TASK OBJECTIVE
Retype the data word for word, from the start through the line containing "coord(357,25)".
## BEGIN MATERIAL TO PROCESS
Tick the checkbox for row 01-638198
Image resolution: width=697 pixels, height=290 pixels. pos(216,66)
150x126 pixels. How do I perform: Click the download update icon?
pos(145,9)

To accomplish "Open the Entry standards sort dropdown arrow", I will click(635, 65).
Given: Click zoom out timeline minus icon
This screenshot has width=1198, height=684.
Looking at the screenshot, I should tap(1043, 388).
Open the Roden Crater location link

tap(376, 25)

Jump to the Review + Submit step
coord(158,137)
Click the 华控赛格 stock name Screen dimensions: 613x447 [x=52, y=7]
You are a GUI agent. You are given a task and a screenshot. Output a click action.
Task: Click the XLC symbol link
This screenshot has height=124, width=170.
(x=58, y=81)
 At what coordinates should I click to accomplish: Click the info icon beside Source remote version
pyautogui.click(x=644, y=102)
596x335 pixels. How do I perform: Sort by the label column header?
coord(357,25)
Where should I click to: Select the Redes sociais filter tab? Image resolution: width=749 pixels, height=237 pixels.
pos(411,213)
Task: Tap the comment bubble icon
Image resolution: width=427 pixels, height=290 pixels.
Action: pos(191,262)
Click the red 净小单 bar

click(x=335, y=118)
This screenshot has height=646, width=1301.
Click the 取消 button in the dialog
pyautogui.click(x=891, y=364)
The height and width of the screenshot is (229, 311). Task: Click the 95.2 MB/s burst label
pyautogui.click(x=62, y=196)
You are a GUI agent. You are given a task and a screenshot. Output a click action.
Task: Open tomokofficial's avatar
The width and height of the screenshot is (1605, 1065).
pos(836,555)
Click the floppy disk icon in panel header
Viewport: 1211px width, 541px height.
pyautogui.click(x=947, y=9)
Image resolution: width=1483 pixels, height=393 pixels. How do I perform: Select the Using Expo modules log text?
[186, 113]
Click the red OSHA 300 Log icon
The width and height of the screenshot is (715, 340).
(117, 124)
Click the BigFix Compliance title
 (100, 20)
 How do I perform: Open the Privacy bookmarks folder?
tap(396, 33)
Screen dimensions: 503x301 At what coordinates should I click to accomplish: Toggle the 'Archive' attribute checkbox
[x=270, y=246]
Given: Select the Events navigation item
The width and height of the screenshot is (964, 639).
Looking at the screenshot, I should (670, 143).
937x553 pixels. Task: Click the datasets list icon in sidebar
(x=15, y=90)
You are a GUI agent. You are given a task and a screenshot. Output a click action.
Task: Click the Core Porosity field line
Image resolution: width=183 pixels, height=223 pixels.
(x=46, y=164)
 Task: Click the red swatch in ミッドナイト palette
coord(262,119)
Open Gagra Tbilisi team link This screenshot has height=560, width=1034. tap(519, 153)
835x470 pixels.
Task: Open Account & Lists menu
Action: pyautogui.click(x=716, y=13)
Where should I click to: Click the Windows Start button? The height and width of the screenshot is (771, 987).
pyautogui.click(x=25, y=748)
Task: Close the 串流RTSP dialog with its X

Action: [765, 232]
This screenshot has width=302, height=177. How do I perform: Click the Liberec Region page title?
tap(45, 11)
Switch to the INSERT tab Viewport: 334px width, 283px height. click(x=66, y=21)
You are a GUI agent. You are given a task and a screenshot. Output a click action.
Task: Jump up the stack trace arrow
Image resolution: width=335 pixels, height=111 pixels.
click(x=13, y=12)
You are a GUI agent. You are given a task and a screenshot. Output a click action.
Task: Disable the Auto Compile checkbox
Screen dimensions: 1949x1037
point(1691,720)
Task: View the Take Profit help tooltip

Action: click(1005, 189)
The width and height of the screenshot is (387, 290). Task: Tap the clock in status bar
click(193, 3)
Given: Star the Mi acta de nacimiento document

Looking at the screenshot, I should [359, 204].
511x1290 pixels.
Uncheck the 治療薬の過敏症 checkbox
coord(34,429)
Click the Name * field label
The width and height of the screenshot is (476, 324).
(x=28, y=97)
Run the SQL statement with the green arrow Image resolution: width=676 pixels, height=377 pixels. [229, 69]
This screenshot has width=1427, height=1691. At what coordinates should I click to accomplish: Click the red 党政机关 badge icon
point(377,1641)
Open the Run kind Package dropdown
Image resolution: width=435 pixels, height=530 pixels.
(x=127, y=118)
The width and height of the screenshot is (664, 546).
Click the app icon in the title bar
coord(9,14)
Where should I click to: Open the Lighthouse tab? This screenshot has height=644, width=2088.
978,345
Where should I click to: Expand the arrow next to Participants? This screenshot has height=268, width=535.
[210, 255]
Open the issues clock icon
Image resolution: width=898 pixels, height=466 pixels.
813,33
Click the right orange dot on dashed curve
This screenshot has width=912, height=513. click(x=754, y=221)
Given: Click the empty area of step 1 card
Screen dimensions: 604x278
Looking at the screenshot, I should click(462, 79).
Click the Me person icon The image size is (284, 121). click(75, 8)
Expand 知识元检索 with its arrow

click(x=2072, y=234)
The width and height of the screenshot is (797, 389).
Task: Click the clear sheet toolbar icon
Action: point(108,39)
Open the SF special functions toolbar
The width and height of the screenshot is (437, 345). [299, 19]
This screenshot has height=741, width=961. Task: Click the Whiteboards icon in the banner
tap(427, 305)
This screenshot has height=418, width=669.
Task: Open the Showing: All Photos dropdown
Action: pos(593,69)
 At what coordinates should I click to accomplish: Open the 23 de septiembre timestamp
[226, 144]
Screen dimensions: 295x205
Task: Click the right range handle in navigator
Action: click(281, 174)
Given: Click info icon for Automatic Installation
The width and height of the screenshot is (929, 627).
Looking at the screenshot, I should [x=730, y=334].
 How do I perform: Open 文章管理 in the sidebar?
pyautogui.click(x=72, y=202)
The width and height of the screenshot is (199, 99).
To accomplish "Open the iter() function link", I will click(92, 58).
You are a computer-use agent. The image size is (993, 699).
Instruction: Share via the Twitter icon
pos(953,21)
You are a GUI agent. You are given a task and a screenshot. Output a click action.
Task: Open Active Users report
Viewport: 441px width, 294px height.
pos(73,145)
## END MATERIAL TO PROCESS
WRITTEN SOLUTION
Tick the checkbox for row 01-638198
Image resolution: width=697 pixels, height=290 pixels. pos(216,66)
150x126 pixels. How do I perform: Click the download update icon?
pos(145,9)

To accomplish "Open the Entry standards sort dropdown arrow", I will click(635, 65).
Given: Click zoom out timeline minus icon
This screenshot has width=1198, height=684.
Looking at the screenshot, I should tap(1043, 388).
Open the Roden Crater location link

tap(376, 25)

Jump to the Review + Submit step
coord(158,137)
Click the 华控赛格 stock name Screen dimensions: 613x447 [x=52, y=7]
You are a GUI agent. You are given a task and a screenshot. Output a click action.
Task: Click the XLC symbol link
This screenshot has height=124, width=170.
(x=58, y=81)
 At what coordinates should I click to accomplish: Click the info icon beside Source remote version
pyautogui.click(x=644, y=102)
596x335 pixels. How do I perform: Sort by the label column header?
coord(357,25)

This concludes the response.